Les truites grandissent à Lussais puis rejoignent la rivière
Marie-Paule et Bernard Tréhin élèvent des salmonidés à la pisciculture de Lussais. Quatre-vingts pour cent de la production sont destinés à la pêche et au repeuplement des rivières.
«Ici, nous nous occupons de toute la chaîne, de l’œuf au gros poisson», introduit Marie-Paule Tréhin, à la tête avec son mari Bernard, de la Scea Pisciculture de Lussais. Les gros poissons peuvent d’ailleurs atteindre jusqu’à 3 voire 4 kilos, « ce sont des truites avec lesquelles je fais des filets fumés, elles ont quatre voire cinq ans ». Un élevage qui nécessite donc du temps, de l’observation et de la passion. Laquelle passion vient d’abord de Bernard, formé à la pisciculture et qui lors d’un tour de « France piscicole », une sorte de compagnonnage en somme, pose en 1985 son envie de s’installer à Lussais. « A l’époque, nous vivions en Normandie. Alors j’ai rejoint mon mari et nous nous sommes associés avec le couple déjà à la tête de la pisciculture. De dernier a arrêté en 1997, nous avons racheté ses parts », raconte Marie-Paule, qui a immédiatement été séduite par l’univers piscicole. Tout comme son fils, la passion du poisson semble donc se transmettre d’une génération à l’autre.
De génération il est également question dans les bassins où nagent les salmonidés.
« Comme il faut deux ans pour obtenir une truite fario de 300 g, nous avons ici jusqu’à trois générations », précise Marie-Paule. La production annuelle de fario s’élève à 12 voire 13 tonnes, 80 tonnes pour la truite arc-en-ciel et environ 7 tonnes de saumon de fontaine. « La truite fario, espèce européenne, est plus difficile à élever que l’arc-en-ciel, espèce européenne. Elle est très sensible à son environnement. »
De l’embryon a la truite mature
L’exploitation, forte de quatre salariés dont un mi-temps, achète à une entreprise landaise quatre bandes de 200 000 œufs embryonnés de truites arc-en-ciel par an.

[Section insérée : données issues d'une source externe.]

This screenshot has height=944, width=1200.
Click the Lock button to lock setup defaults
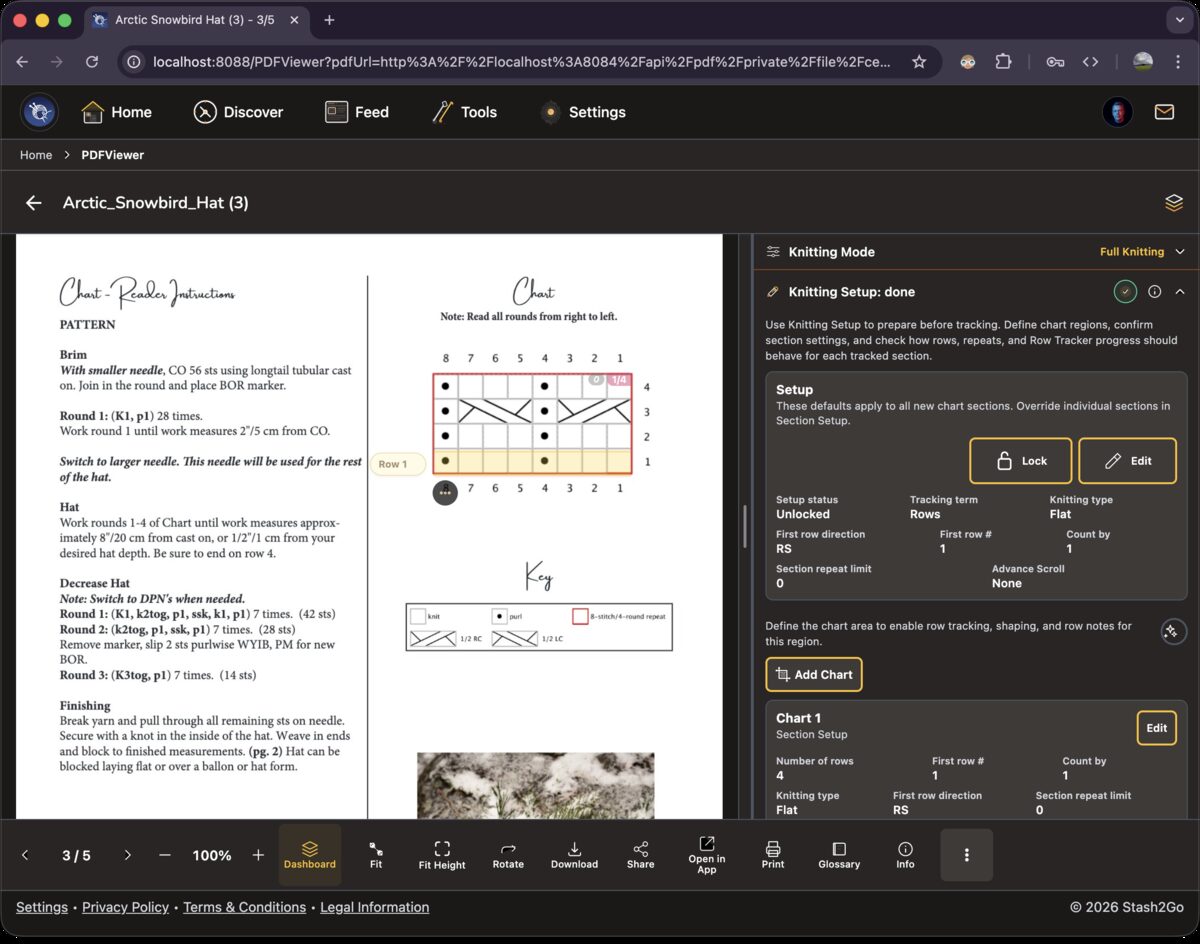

Ces derniers sont placés au laboratoire dans des auges où ils éclosent une semaine après. Les alevins sont ensuite sortis de « la pouponnière » pour rejoindre des petits bassins. Ayant des croissances différentes, les poissons sont triés en fonction de leur taille, laquelle détermine leur ration quotidienne essentiellement composée de farines de poissons. Les bassins sont alimentés par l’eau de la Boutonne où le taux d’oxygène est sans cesse surveillé. « Le débit doit être d’environ 200 litres par seconde, cela assurant un renouvellement correct de l’oxygène », explique Marie-Paule Tréhin. De l’oxygène est également injecté notamment dans les bassins des truitelles, autrement dit la truite adolescente. Lesquelles sont les plus voraces également. La température de l’eau quant à elle ne doit pas dépasser 18°C, l’idéal étant compris entre 12°C et 15°C. Il faut également veiller au bon passage dans les bassins d’une eau dépourvue de saletés ou d’autres poissons.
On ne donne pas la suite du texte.